── Data extracts

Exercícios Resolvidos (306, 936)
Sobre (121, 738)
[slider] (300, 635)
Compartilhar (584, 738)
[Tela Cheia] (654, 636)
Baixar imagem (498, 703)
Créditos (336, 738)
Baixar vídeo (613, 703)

────
── Data extracts

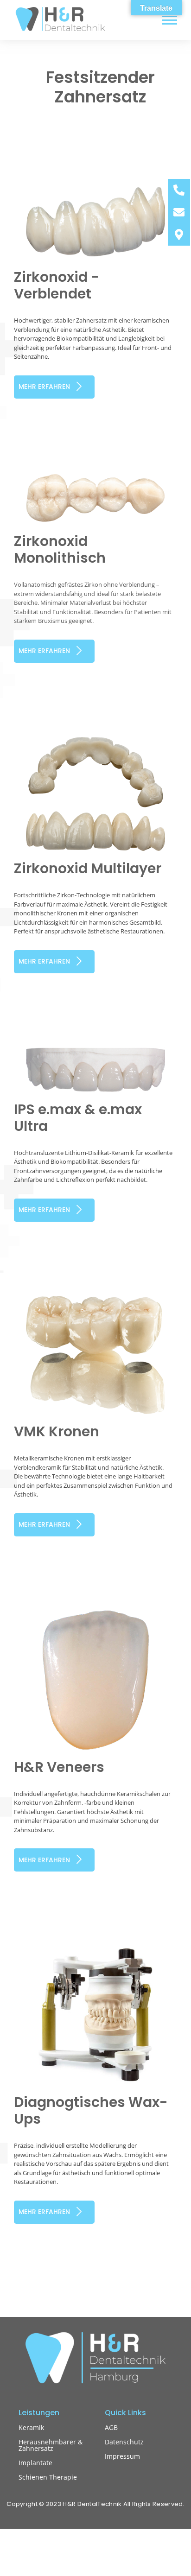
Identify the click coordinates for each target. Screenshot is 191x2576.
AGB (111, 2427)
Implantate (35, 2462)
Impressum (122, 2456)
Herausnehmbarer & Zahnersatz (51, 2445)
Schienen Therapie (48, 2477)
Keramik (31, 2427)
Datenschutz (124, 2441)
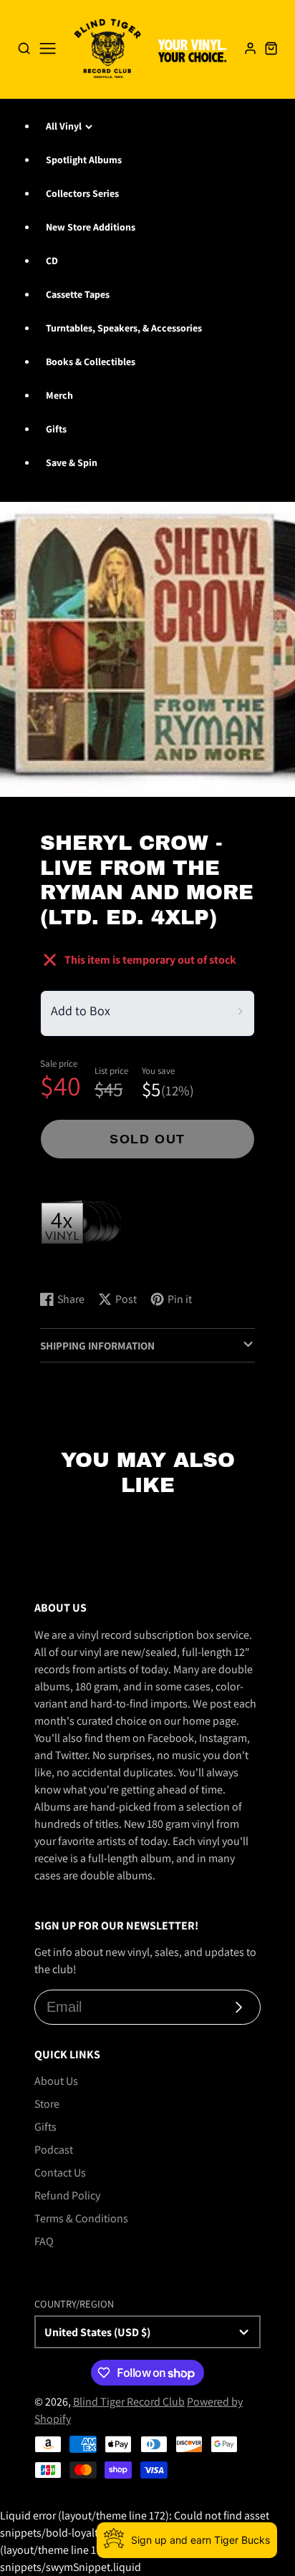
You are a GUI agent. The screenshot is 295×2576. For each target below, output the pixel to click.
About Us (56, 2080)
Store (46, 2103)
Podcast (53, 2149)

────

_Aim of the exercise_
Going back over the entries above, copy word for word every line from the one that has "You are a GUI" on through the one that has "Podcast (53, 2149)".

_Answer section_
You are a GUI agent. The screenshot is 295×2576. For each target below, output the pixel to click.
About Us (56, 2080)
Store (46, 2103)
Podcast (53, 2149)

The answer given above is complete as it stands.